L'agro-industrie nourrit des millions d'humains avec des produits de qualité nutritive et gustative de qualité moyenne. L'accès au plaisir d'une nourriture plus saine et meilleure, néanmoins plus chère, ne semble pas être l'affaire de tous...

Une large partie de la population achète moins cher, car elle n'a pas les moyens de dépenser plus pour s'alimenter. Ce n'est pas dans ses priorités. Elle se retrouve donc la plus exposée à une alimentation moyenne. Le changement de comportement vers une alimentation plus saine, bio, ou locale ne concerne malheureusement pas tout le monde. Seule une prise en compte de la situation par l'agro-industrie peut faire évoluer ce constat.

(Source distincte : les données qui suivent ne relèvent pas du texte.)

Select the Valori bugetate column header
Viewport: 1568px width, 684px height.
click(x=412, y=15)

Ce qui commence à être le cas. Les entreprises ont et vont faire des efforts, nécessairement, mais leur but restera de croître éperdument. Et elles émettront donc toujours plus de gaz à effet de serre. Ce qui pose un problème par rapport à l'état des ressources de la planète.

Mangeait-on mieux hier ?

Nous avons tendance à le croire, mais hier, nous avions plus d'intoxications alimentaires qu'aujourd'hui, dues entre autres à de mauvaises conservations des aliments. Les gens étaient plus malades qu'ils ne le sont aujourd'hui. Nous avons su régler des problèmes, mais nous en avons généré de nouveaux.

Comment voyez-vous évoluer le rapport à l'alimentation et au repas ?

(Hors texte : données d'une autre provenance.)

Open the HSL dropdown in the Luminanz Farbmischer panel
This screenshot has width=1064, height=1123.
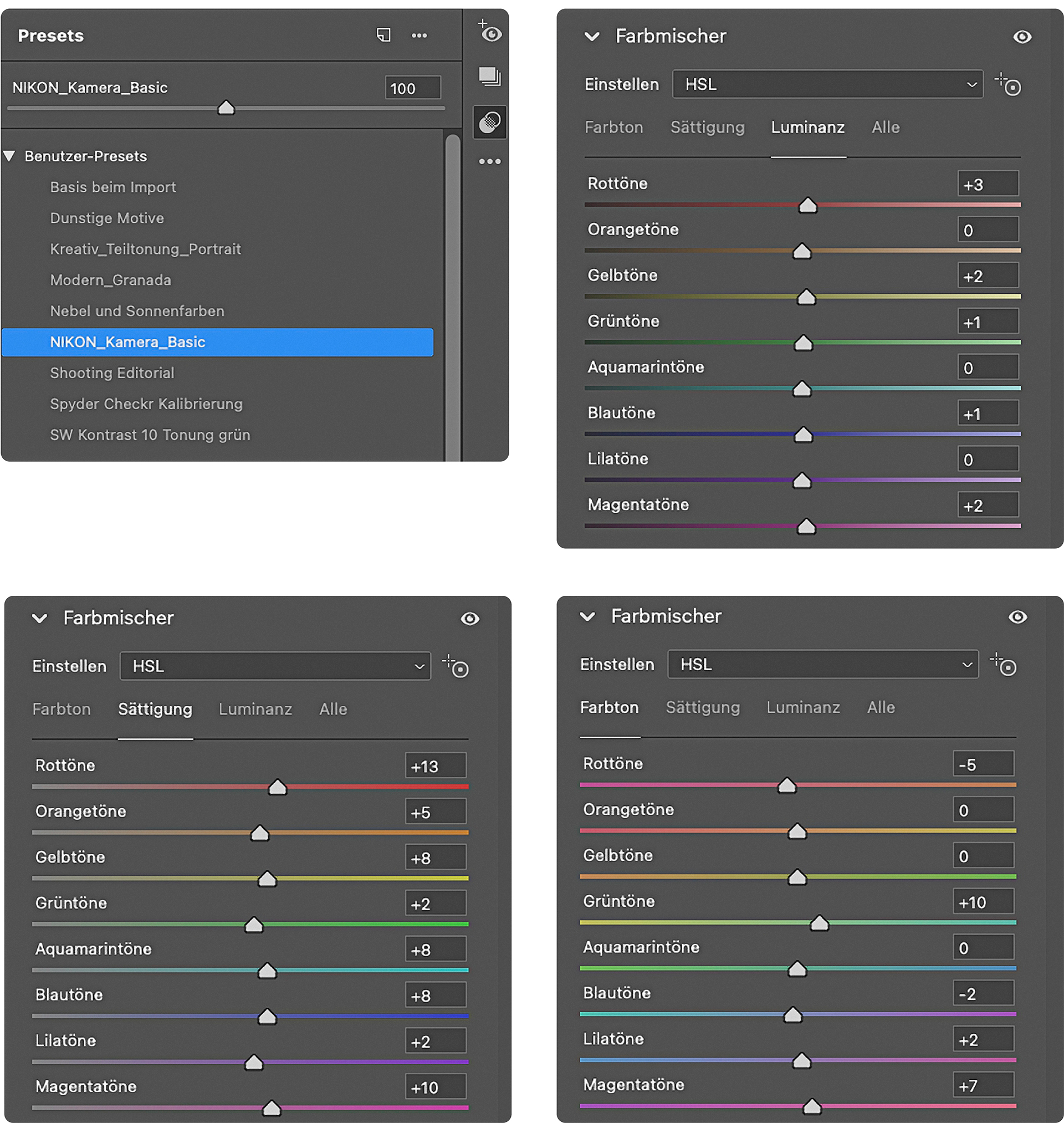click(827, 84)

Le monde s'est créé en partageant le repas. Au fur et à mesure, on a inventé de nouvelles façons de vivre ensemble. Auparavant, on ne se demandait pas si la personne en face de nous était végan, intolérante, ou végétarienne ; demain, cela fera partie de nos relations. Nos rapports à l'alimentation sont amenés à être bouleversés. L'industrie proposera de consommer une alimentation individualisée en fonction des gênes du consommateur.

Un marché au potentiel pharaonique qui a déjà émergé aux États-Unis. Et pouvant conduire à un délitement de la société.